● **Assignment**
Pull every line containing "computer" out of the listing below.

● **Input data**
--------------------------------------------------

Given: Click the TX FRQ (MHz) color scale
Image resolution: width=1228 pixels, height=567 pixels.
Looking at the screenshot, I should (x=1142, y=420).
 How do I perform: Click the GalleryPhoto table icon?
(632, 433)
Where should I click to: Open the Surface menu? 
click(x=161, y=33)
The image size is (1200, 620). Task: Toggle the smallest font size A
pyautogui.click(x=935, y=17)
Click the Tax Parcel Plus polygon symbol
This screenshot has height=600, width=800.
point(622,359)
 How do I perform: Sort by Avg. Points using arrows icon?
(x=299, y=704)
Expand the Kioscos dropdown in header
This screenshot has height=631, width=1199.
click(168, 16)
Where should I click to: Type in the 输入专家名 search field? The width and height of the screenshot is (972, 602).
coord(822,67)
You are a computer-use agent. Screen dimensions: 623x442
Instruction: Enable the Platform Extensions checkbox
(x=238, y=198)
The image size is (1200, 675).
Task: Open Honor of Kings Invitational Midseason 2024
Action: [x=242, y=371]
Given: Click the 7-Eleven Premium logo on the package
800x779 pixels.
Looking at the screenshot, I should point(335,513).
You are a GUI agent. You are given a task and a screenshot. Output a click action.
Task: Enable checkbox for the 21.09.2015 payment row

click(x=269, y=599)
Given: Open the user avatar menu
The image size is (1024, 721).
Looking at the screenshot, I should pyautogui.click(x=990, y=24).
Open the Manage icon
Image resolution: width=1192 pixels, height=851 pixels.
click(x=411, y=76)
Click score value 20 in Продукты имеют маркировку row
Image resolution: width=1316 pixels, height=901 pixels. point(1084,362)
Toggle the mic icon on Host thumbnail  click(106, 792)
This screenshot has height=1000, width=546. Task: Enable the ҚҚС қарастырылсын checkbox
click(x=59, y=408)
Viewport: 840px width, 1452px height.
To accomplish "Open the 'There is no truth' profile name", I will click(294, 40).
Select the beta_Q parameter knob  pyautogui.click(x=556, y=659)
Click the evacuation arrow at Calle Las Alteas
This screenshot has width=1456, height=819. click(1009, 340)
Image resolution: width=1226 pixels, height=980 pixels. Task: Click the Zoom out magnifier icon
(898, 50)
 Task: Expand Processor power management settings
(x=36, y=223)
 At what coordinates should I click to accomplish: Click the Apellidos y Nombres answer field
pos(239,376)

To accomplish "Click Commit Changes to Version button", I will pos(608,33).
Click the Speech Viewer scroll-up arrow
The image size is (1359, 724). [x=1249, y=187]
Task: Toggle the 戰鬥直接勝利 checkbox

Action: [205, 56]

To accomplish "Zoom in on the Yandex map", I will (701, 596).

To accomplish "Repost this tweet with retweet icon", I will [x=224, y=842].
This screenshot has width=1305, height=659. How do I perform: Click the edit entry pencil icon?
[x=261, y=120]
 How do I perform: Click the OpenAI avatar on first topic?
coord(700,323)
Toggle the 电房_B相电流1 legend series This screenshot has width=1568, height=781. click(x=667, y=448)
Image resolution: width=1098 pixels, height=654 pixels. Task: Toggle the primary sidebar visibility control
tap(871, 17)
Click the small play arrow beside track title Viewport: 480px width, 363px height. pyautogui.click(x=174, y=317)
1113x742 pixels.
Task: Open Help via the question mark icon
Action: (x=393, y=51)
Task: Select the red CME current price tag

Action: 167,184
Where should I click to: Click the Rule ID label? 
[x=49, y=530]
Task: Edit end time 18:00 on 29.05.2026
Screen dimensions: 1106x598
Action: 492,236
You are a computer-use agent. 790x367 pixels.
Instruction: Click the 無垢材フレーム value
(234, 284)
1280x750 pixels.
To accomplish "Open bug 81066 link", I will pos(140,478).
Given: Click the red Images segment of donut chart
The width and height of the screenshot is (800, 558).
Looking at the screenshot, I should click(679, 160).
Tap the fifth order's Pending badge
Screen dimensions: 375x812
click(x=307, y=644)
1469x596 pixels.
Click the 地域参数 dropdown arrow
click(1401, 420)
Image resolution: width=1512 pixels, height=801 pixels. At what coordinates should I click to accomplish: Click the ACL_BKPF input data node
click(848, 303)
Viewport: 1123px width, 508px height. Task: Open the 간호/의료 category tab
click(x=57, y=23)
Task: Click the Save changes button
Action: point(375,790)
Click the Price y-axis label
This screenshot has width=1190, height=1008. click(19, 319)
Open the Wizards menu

--------------------------------------------------

● **Response to this exercise**
You are a computer-use agent. Screen dimensions: 623x442
You are a computer-use agent. 790x367 pixels.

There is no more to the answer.